This emphasises the need for robust, fail-safe solutions to avoid redundant processes and highlights the importance of optimising the embedding workflow to manage costs effectively, while also being able to precisely estimate the cost of embedding a corpus of text.
Each strategy involves some of the four distinct operations: chunking (C), summarising (S), question framing (Q), and embedding (E). Let's break down each of the strategies and the operations they require to try and identify optimisation opportunities.
This is an oversimplification that ignores multiple chunk sizes and overlaps, which would result in many more small trees; however, the concept can be demonstrated nonetheless.
Let's now break these trees down into individual branches and select only distinct ones among them. Out of seven individual branches, we are left with just four.
If we now join these back into a tree by going through levels of these branches one by one and joining them into a single node if the operation type matches, we will end up with this:
Right off the bat, we can see that we managed to reduce the number of embed operations from 7 to 4, a 42.86% reduction, which is huge. Further on, even though the chunking process is not charged since it is something we do ourselves locally, it still results in a reduction in time and RAM expenditure. Here we reduced number of chunking operations from 7 to 2, a 71.43% reduction.
Again, this is a simplification since we actually have 125 small trees like the ones shown in the first picture, but these percentages are still applicable and valid. One other thing worth mentioning, this is useful in the scope of our case study since we wanted to benchmark strategies with multiple different chunk sizes and overlaps, but it is not far fetched to imagine having a production solution like this which allows users to pick and choose different strategies and chunk sizes and overlaps for different types of documents. Or even multiple strategies for the same document for different types of queries. In scenarios like that, this approach is still very useful.
Now that we have established what operations need to be done in order to embed a document, let's explore ways to do it. We receive a user request for embedding a certain document in all possible combinations of strategies and chunk sizes and overlaps, what next? Well, we cannot process this request right away, this is a long-running process because embedding takes quite some time. Models that we use have a maximum throughput defined as tokens per minute, which acts as a bottleneck that slows down the process. For that reason, we will have to use some kind of background service.
So, when a user sends a request, we create an operation tree, store it in the database, and return 200 OK to the user, letting him know his request will be processed. You can notice we used Mongo. The reason for that, as already stated, is the fact that we wanted to move fast, and storing objects like trees in mongo is trivial as opposed to relational database.

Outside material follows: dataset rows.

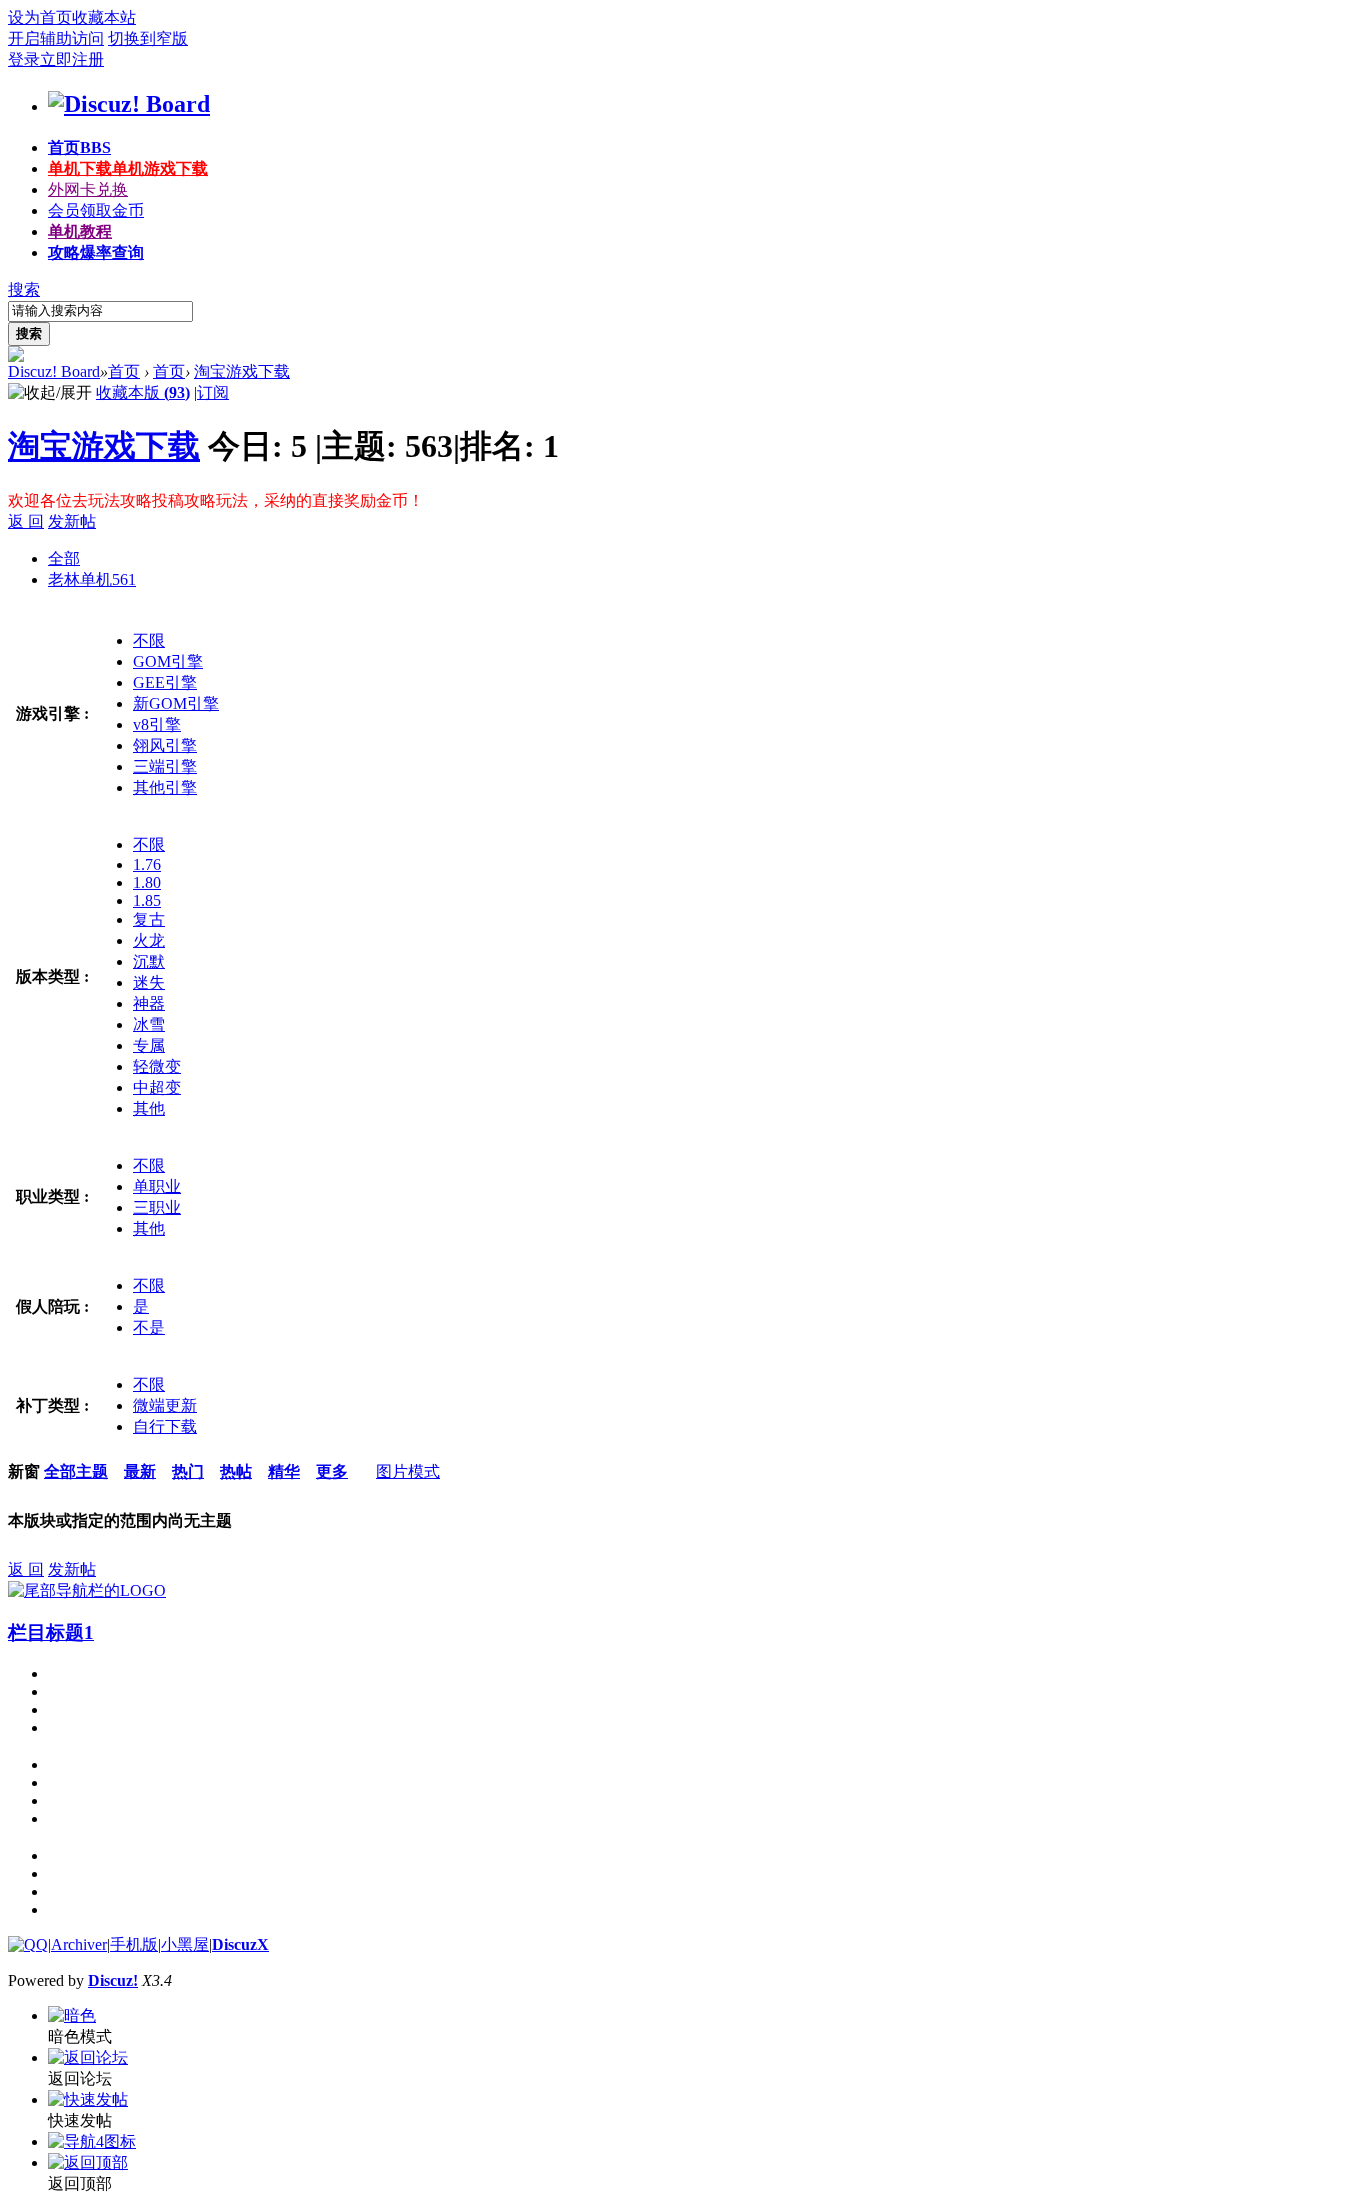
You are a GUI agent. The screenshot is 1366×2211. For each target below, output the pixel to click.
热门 (188, 1471)
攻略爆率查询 (96, 252)
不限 (149, 640)
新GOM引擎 (176, 703)
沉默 (149, 961)
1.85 (147, 900)
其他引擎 (165, 787)
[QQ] (28, 1944)
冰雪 (149, 1024)
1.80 (147, 882)
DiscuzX (240, 1944)
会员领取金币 (96, 210)
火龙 (149, 940)
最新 (140, 1471)
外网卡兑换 (88, 189)
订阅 (213, 392)
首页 (79, 147)
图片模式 (408, 1471)
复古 (149, 919)
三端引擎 (165, 766)
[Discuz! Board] (129, 104)
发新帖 (72, 521)
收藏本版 (143, 392)
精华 (284, 1471)
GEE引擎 (165, 682)
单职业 (157, 1186)
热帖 (236, 1471)
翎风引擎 (165, 745)
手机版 (134, 1944)
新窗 (24, 1471)
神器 (149, 1003)
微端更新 (165, 1405)
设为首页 (40, 17)
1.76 (147, 864)
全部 (64, 558)
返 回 (26, 521)
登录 (24, 59)
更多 (332, 1471)
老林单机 (92, 579)
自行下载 (165, 1426)
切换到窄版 (148, 38)
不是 (149, 1327)
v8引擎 (157, 724)
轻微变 (157, 1066)
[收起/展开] (50, 393)
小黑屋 (185, 1944)
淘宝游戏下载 (242, 371)
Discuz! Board (54, 371)
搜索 (24, 289)
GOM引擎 (168, 661)
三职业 (157, 1207)
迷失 (149, 982)
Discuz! (113, 1980)
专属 (149, 1045)
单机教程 (80, 231)
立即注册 (72, 59)
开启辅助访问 (56, 38)
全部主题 (76, 1471)
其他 (149, 1108)
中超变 (157, 1087)
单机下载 (128, 168)
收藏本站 (104, 17)
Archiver (79, 1944)
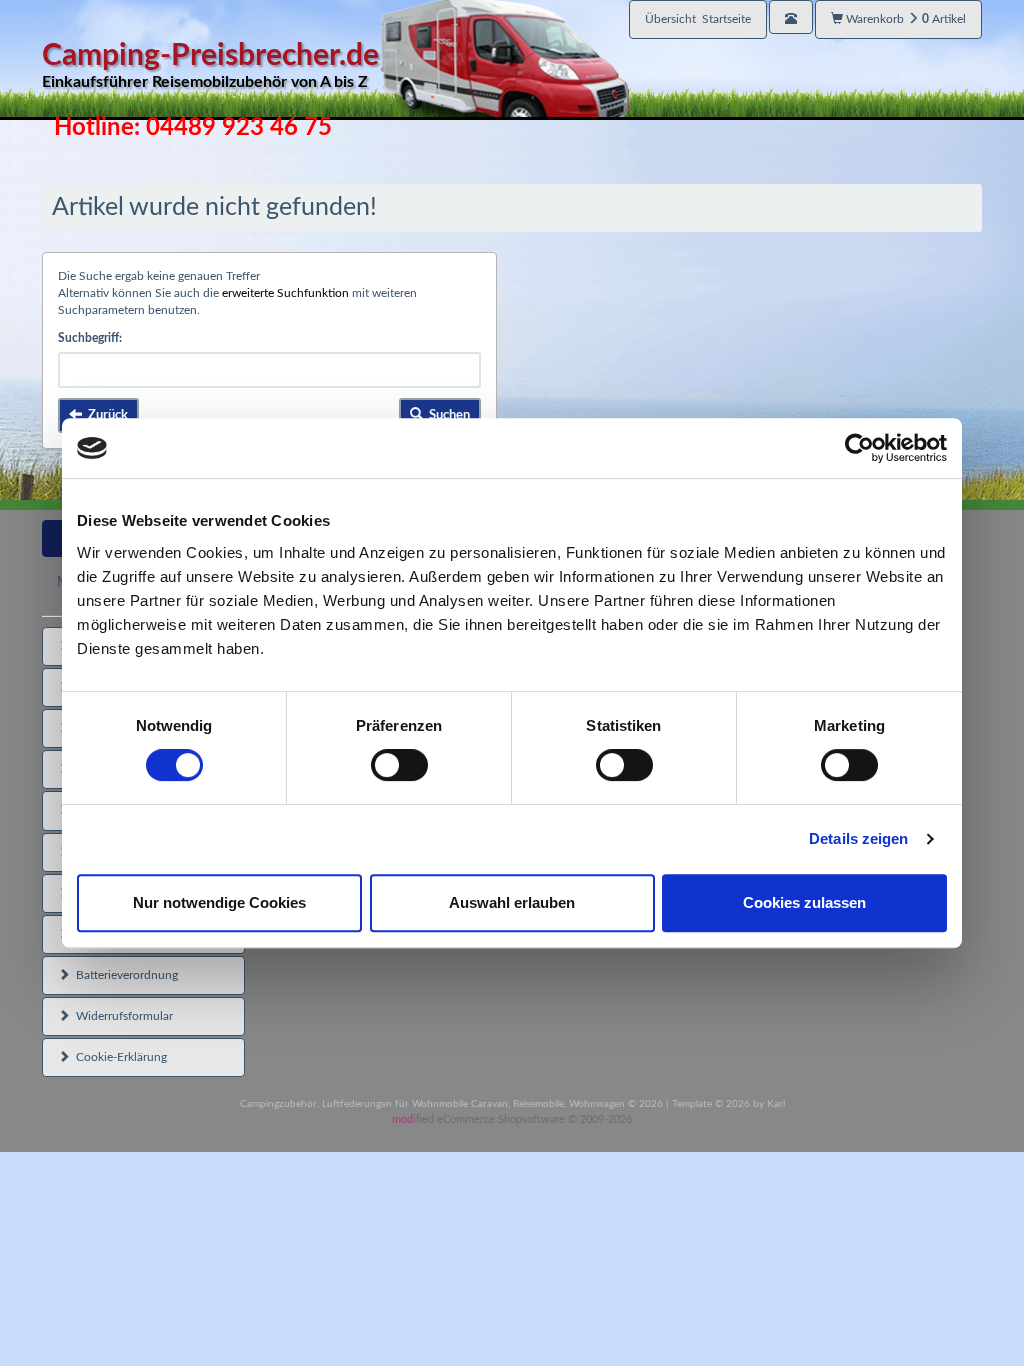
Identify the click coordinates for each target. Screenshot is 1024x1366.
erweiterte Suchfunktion (285, 293)
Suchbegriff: (90, 338)
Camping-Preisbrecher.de (210, 65)
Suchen (446, 415)
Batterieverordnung (124, 975)
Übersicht (698, 19)
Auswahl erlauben (512, 902)
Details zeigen (858, 838)
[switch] (399, 765)
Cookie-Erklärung (118, 1057)
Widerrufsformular (121, 1016)
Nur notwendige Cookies (219, 902)
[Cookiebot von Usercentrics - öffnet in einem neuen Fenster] (859, 448)
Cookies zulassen (804, 902)
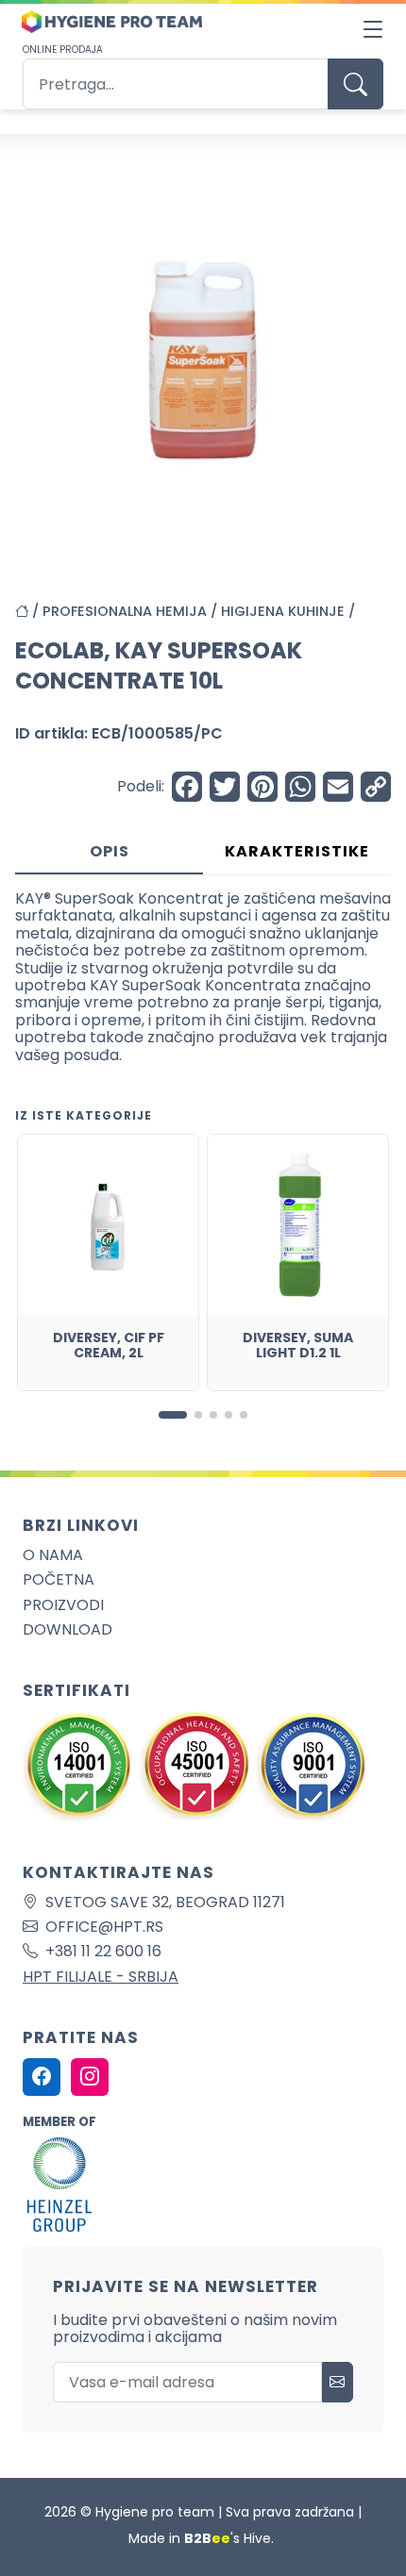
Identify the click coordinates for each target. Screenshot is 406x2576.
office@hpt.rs (104, 1926)
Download (67, 1629)
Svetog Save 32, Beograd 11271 (165, 1902)
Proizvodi (63, 1605)
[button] (173, 1415)
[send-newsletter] (337, 2382)
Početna (58, 1579)
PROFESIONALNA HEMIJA (124, 611)
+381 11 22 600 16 (103, 1951)
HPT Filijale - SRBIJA (100, 1976)
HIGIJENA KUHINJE (283, 611)
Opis (109, 851)
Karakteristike (297, 851)
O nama (53, 1555)
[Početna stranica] (28, 611)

Let's try to figure out how this background service should look like. We have multiple different operations we need to be able to execute: chunking, question framing, summarising, and embedding. The question arises: how should we segment our code? Do we create a single background service type that executes all these operations itself, or do we create multiple background services, one for each operation type? Well, it depends on what we want to achieve. As we already mentioned we wanted to move fast in producing this case study but we also wanted to create a scalable solution that can easily become production ready application.
Both of these options can scale horizontally, the first one offers simplicity since it reduces infrastructure needs for communication between services, but the second one offers more granularity in scaling. Even though models act as bottlenecks, meaning that you will definitely need quite few instances of each model before your background services cannot keep up with them and they require another instance, it is not an impossible scenario. For that reason, we chose the second approach because, as we said, we wanted this case study to be transferable to a production environment and we wanted to keep our options open. Also it separates the code into more clear logical units with clear responsibilities, making it more readable and maintainable. The overhead of handling multiple background services and their need for communication, for the time being, we solved by hosting the services within same service host.
So now we know we have multiple background services, each with its own responsibility. We also introduced a queue for each background service to draw tasks from and we ended up with something like this:
In this setup, chunking background service loads operation tree from the database, it executes the chunking operation and enqueues messages for summarisation, question framing, and embedding. Summarising and question framing services execute their part of the process, sending requests to the LLM and enqueuing results for the embedding service to consume. Finally, embedding background service embeds the chunks by sending them to the embedding model.
But this solution has its problems. Mainly, we have no way of tracking how much progress has been made on a single task. It could be minutes or hours, but we have no way of knowing.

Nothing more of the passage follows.